管理人はエクセルに式を入力して、自動で計算されるようにしました。

ちなみに企業の成長が止まり、生涯にわたって毎年一定のお金しか産み出さないとすると、企業価値は以下の式で簡単に計算できます。

 

企業価値= 1年間のフリーキャッシュフロー ÷ 割引率(10%なら0.1で計算)

 

1年間のフリーキャッシュフローが10万円で割引率を10%とするなら、その会社の値段は10万÷0.1で100万円になります。

これは毎年10万円稼ぐ企業を銀行預金に例えると、10%の金利ならば100万円の預金と等価値であるということです。

100万円の10%金利だと、毎年10万円。

毎年10万円のキャッシュを生み出す企業と同じです。

そのため金利が10%の世界では、この企業の価値は100万円になります。

もちろん金利がもっと低ければ、企業価格はさらに高額になるはずです。

 

【金利が10%の世界では】

毎年10万円を稼ぐ企業 = 100万円の銀行定期預金と同じ(金利で毎年10万円貰える)

 

このようにDCF法を使って企業価格を算出するというのは、会社を銀行預金と同じに考えるということです。

もっと言うなら、会社を債権にしてしまうことになります。

 

ですが、ここで一つ問題があったりします。

ほとんどの企業は成長を目指しますよね?

だから成長を計算にいれないといけないのです。

成長していく企業が未来にわたっていくらを稼ぐのか、決めなければいけません。

そのために会社の成長率や成長年数を予測する必要がでてきます。

これが不確定要素であるので、同じDCF法を使っても人によって金額が変わってくるのです。

 

具体的にはDCF法で企業価値を算出するために、以下の5つは自分で導き出す必要があります。

  • 割引率
  • フリーキャッシュフロー
  • 成長率
  • 成長年数
  • 現在の実質資産から借金を引いたもの

この5つを自分で決めないと、企業価値を算出することが出来ません。

これらについて、これから一つ一つ説明していきたいと思います。

 

割引率

 

最初に割引率についてです。

この割引率は教科書的なものを使って勉強すると、なんともヤヤコシクなってしまうんですよね。
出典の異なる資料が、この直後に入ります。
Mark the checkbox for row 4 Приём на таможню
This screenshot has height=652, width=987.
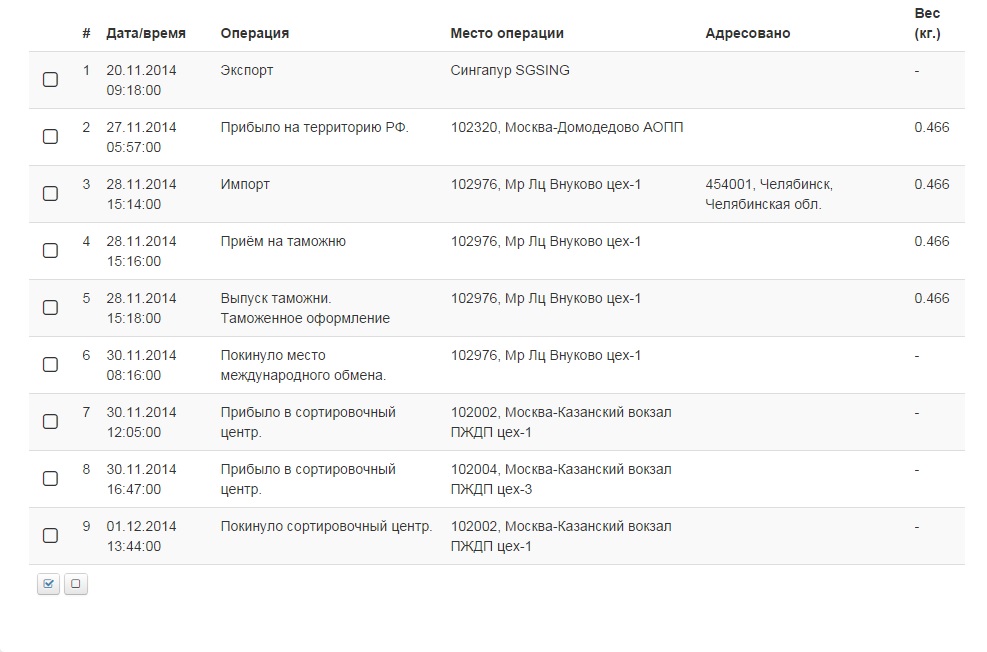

学問的には割引率を算出するために、WACC(資本コスト)を使う事となってます。

ですが、このWACC(資本コスト)が…問題児なんです。

WACCが出てきたとたんに、DCF法は理解しにくく難しいものになってしまいます。

ここでぶっちゃけてしまうと、管理人はWACCという概念は必要がないと思っています。

難しい割には、あまり意味がないんですよね。

DCF 法を使う上での割引率は上で記した例のように、金利を当てはめれば良いと考えています。

わざわざ難しくしないでいいんじゃないでしょうか。

 

ただし株というリスクの高い物に資産を振り分けるわけですから、普通の金利よりはちょっと高くしちゃいましょう。

このちょっと高くする部分は、リスクプレミアムといわれることもあります。

ようは危険度が高い分だけ、銀行預金などよりも余計に収益を求めましょうということです。

儲けが一緒なら誰も株なんて買わずに、銀行に預けちゃいますしね。

つまり割引率は下の式になります。

 

割引率 = 金利 + α(リスクプレミアム)

 

しかし今現在の管理人は、この式で割引率を算出していません。

それは今の日本の金利は人為的に低く抑えられて、歪められているからです。

歪められた金利をそのまま使うのは、適切ではありません。

そのため管理人は割引率を8%に設定して企業価値を算出しています。

株式投資の利回りは、歴史的に7~8%と言われています。

市場が正常な状態ではないため、過去の歴史から割引率を設定して現在のところは8%としました。

金利が歪められてしまっているので、式が使いにくくなってしまっているのです。

 

フリーキャッシュフロー

 

続きましてはフリーキャッシュフローについてです。

最初にぶっちゃけますと、管理人はフリーキャッシュフローを使っていません。

それでも必要な数値をフリーキャッシュフローとしたのは、本来のDCF法はフリーキャッシュフローを用いることになっているからです。

しかし実際に企業価値を算出するためにフリーキャッシュフローを使おうとすると、年度による変動が大きすぎて計算上の誤差が大きくなってしまう問題があります。

そのため管理人は、純利益に補正を掛けてフリーキャッシュフローのかわりにしています。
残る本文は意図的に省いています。